- Given data:
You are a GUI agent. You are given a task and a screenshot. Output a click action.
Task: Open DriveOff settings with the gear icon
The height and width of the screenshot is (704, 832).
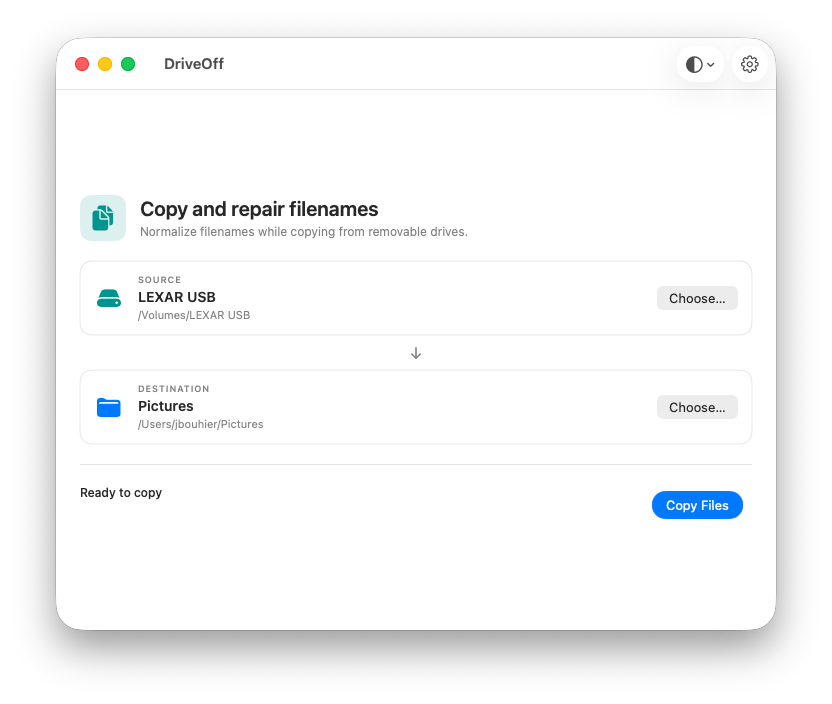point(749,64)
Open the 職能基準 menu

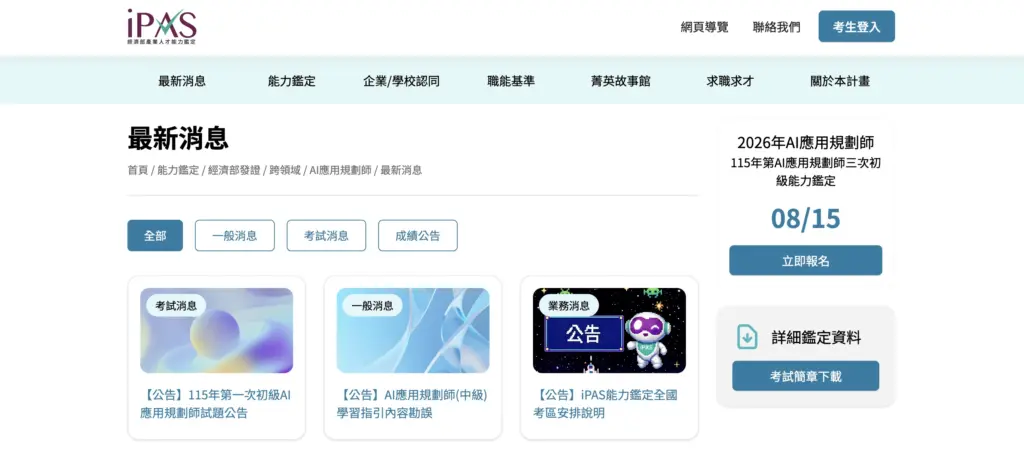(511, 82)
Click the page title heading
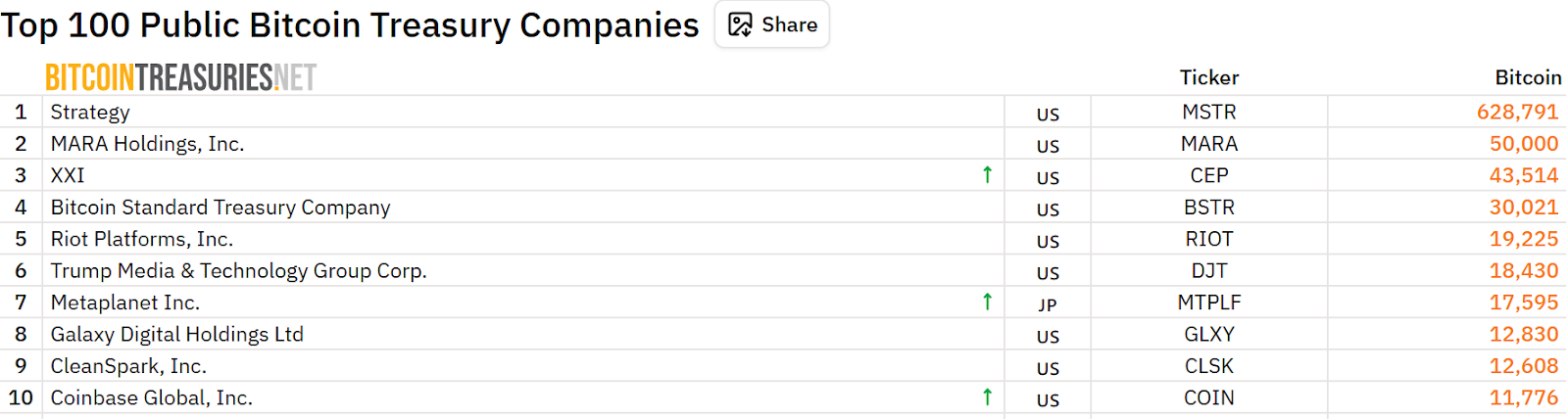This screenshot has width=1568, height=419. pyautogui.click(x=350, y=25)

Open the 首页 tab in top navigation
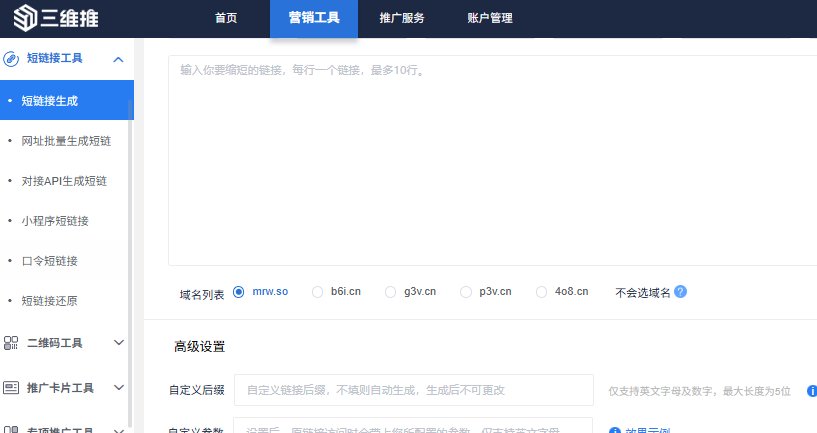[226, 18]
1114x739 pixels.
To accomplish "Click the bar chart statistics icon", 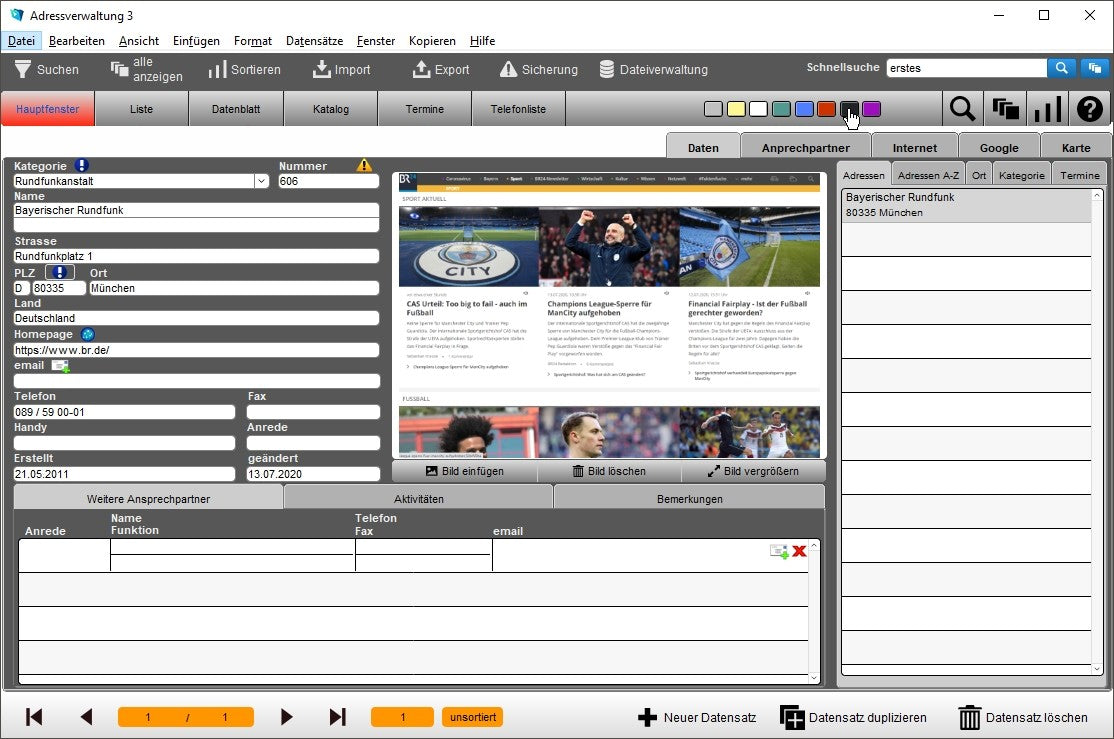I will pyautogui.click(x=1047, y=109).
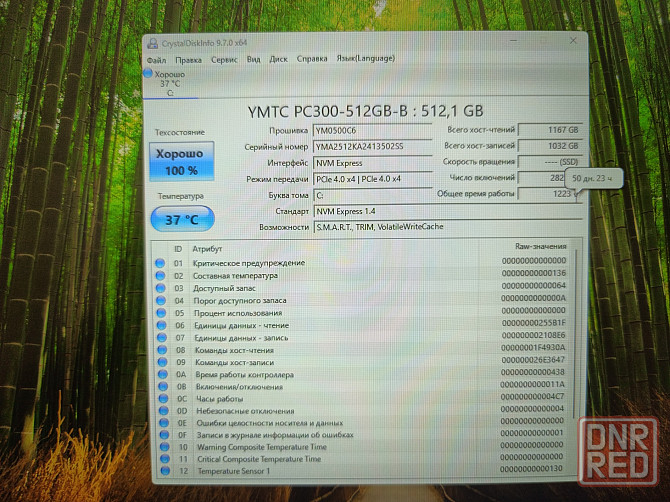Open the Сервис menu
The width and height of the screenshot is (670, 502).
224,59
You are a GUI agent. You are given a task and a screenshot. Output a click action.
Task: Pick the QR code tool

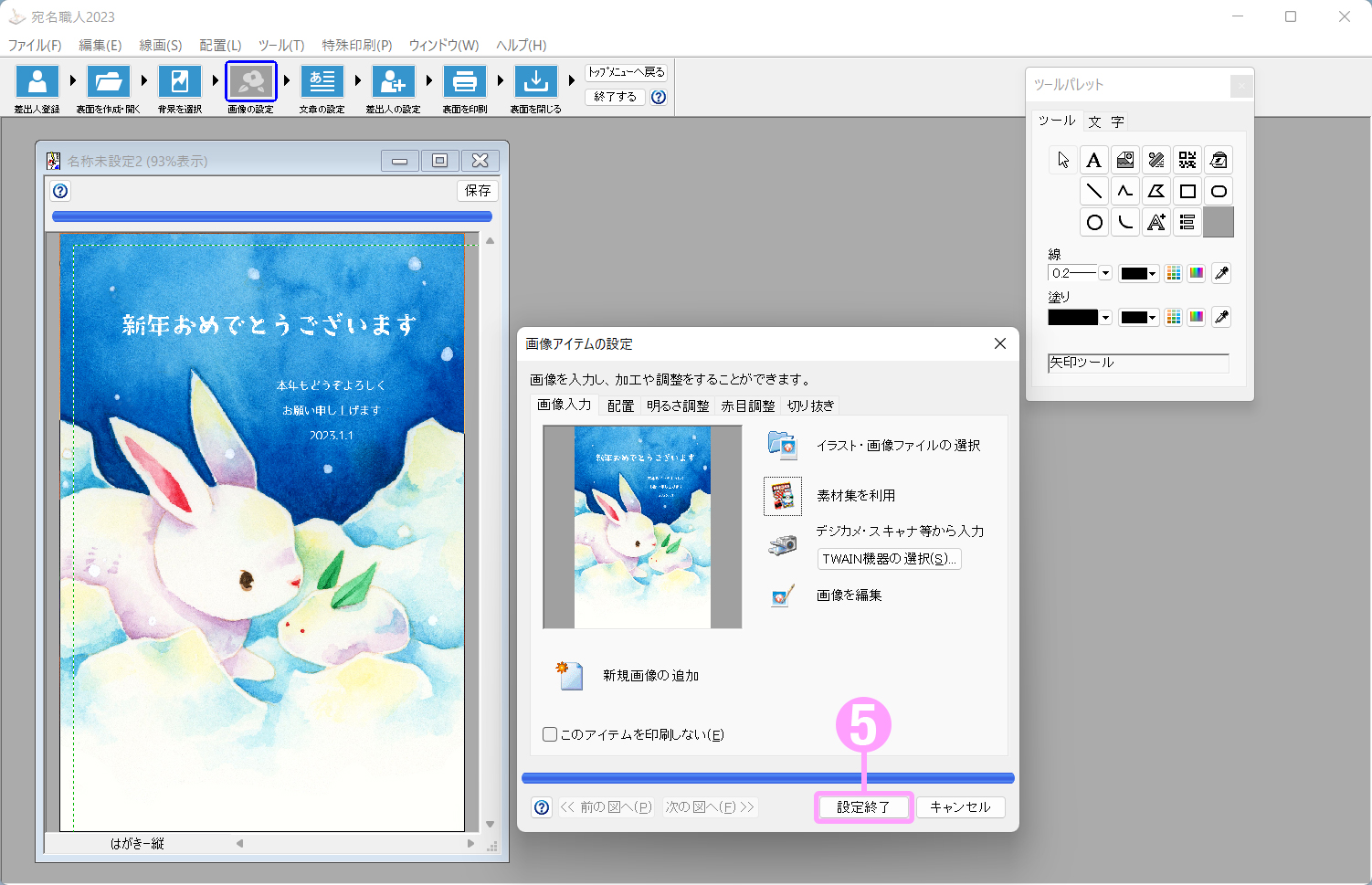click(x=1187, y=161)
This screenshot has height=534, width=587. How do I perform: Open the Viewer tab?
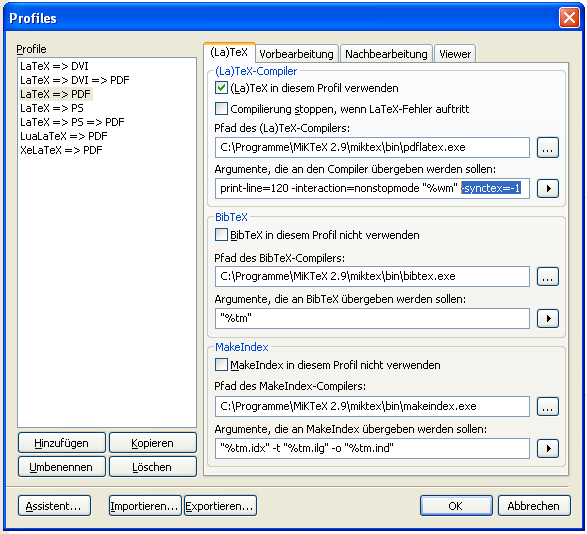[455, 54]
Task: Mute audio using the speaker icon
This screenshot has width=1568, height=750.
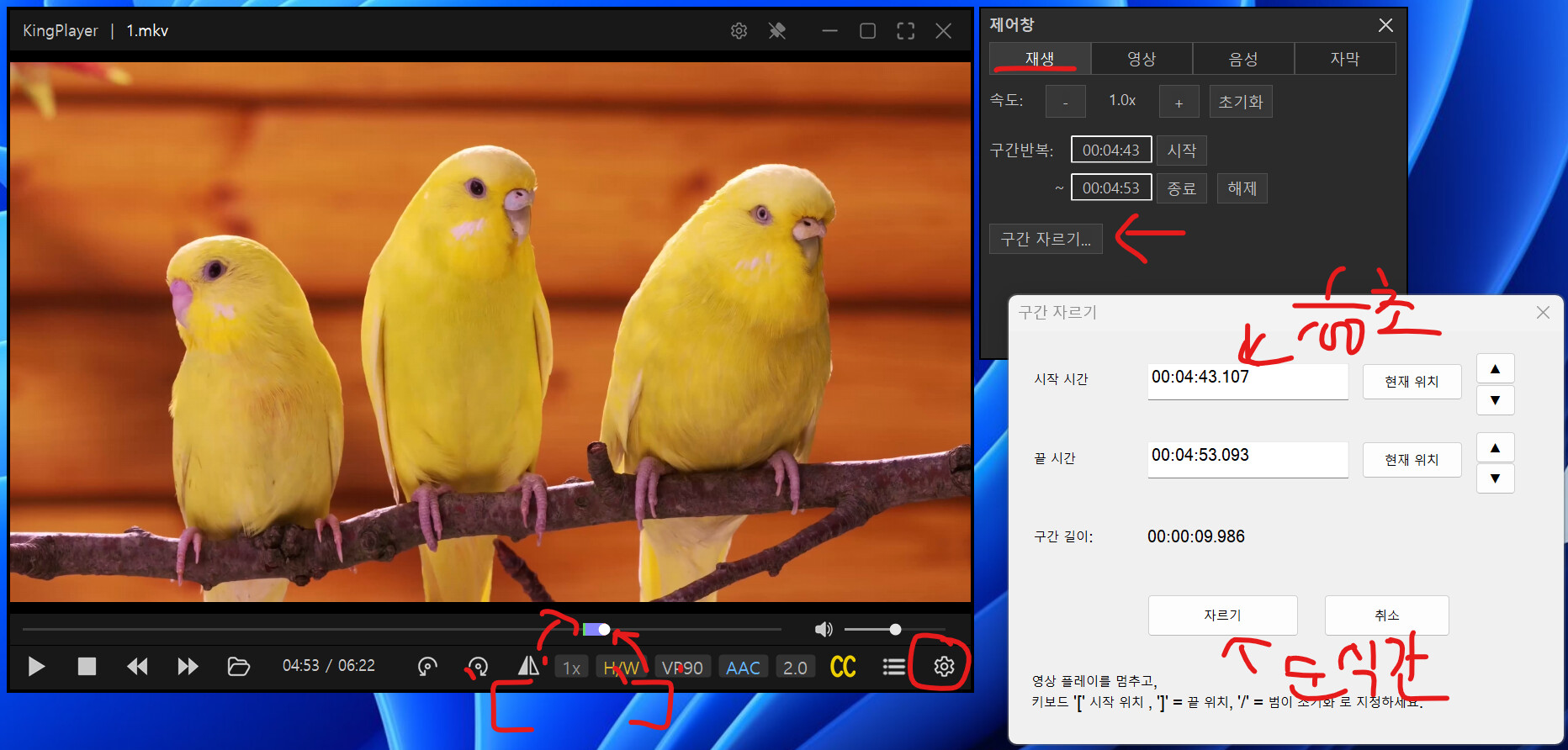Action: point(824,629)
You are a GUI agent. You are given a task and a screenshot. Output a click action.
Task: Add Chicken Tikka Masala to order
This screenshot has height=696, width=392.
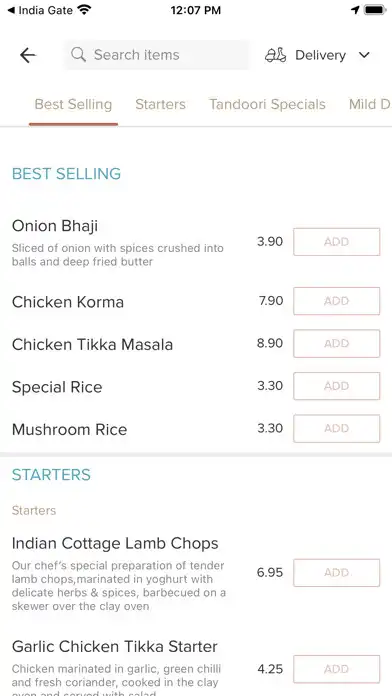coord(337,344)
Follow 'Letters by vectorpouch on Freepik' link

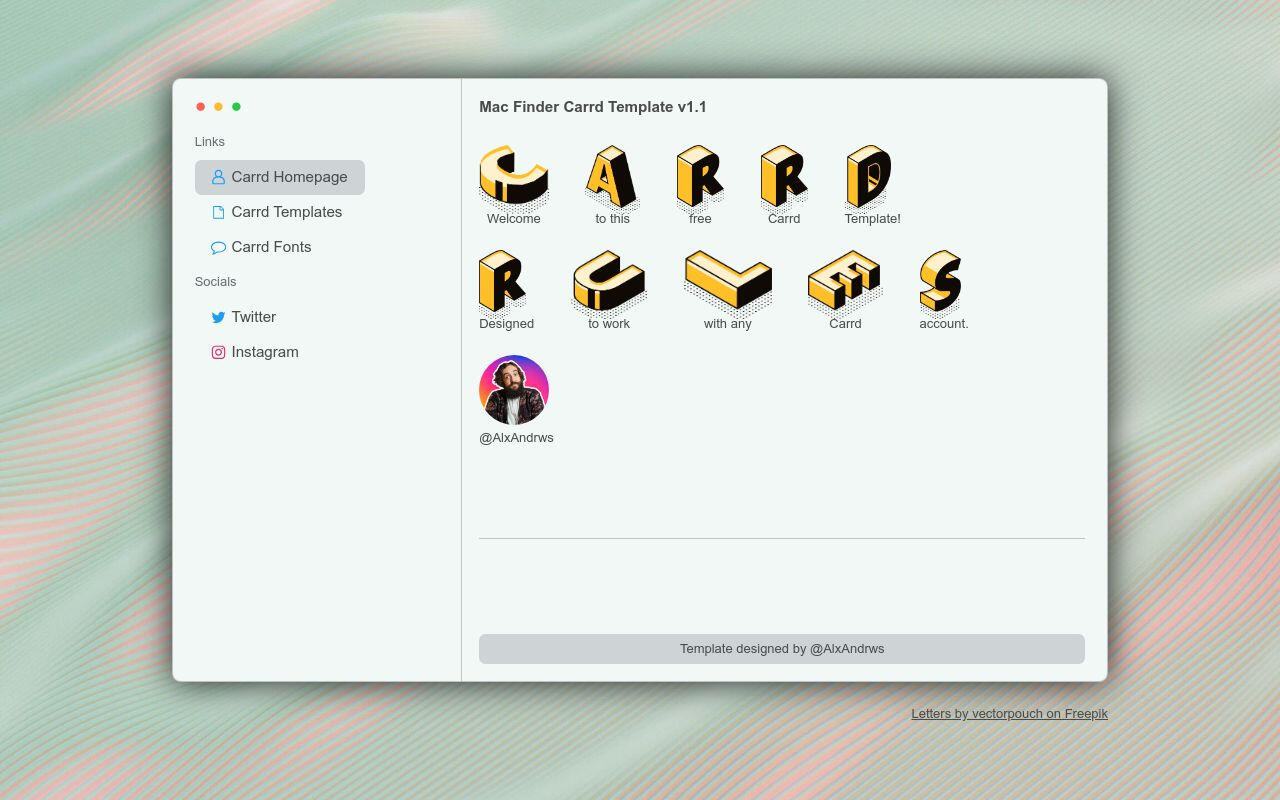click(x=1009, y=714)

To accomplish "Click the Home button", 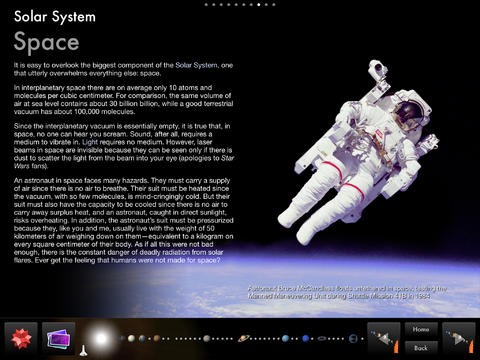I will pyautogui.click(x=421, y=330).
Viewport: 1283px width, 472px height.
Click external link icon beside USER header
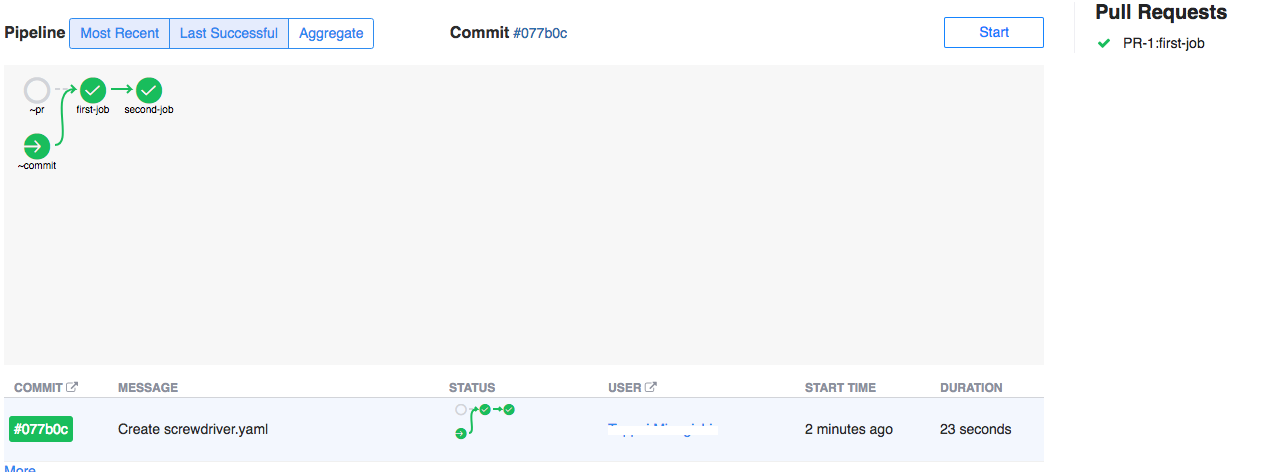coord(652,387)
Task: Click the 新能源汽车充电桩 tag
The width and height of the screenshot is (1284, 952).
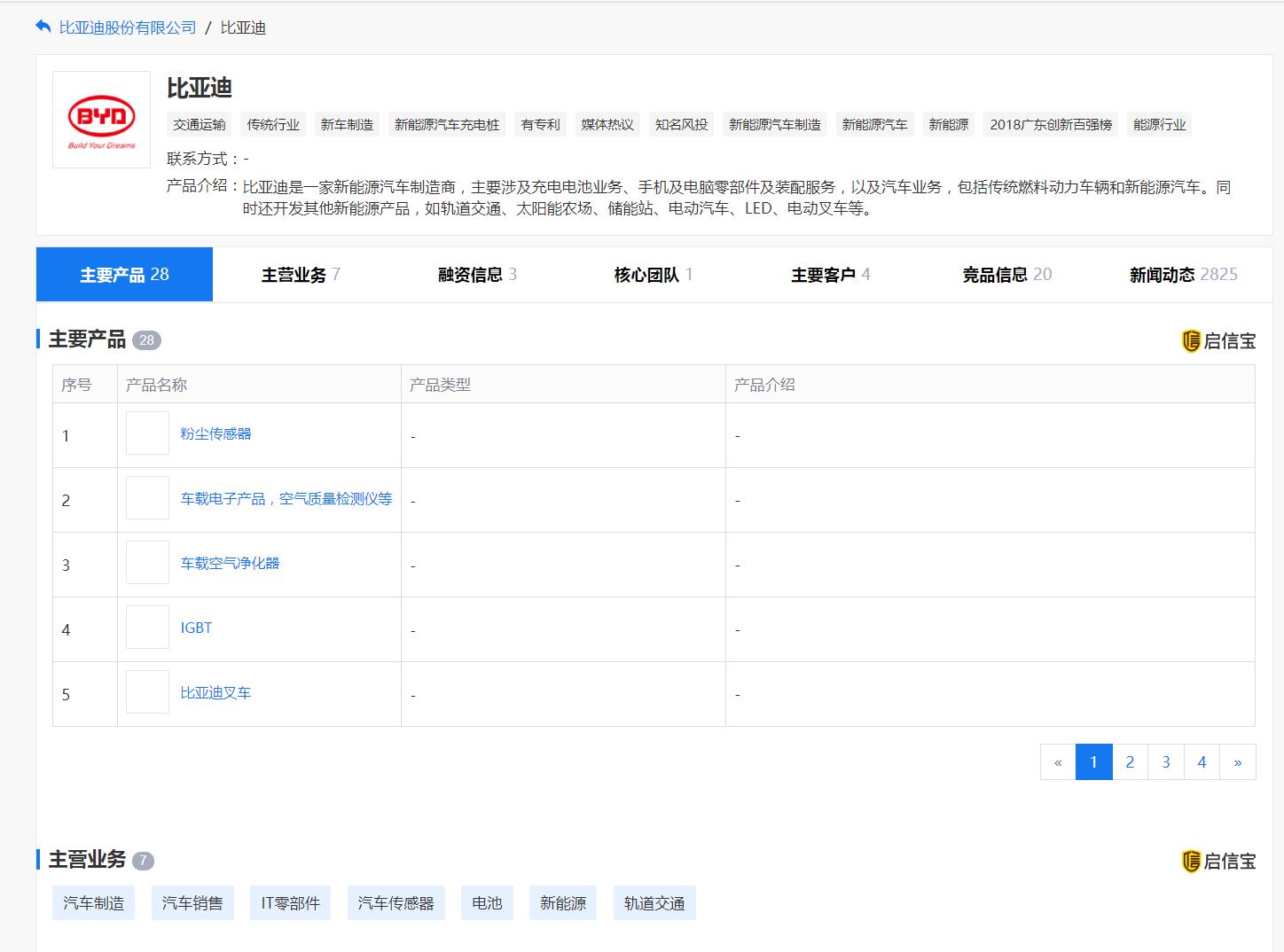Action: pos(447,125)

- Exercise requirements:
Each line from the one holding "Viewport: 1283px width, 472px height." through the end of the listing is to be output exactly, both ends included, with no other lines and the pictures left out.

- Answer section:
Viewport: 1283px width, 472px height.
Click external link icon beside USER header
coord(652,387)
Task: Click the 新能源汽车充电桩 tag
The width and height of the screenshot is (1284, 952).
Action: pos(447,125)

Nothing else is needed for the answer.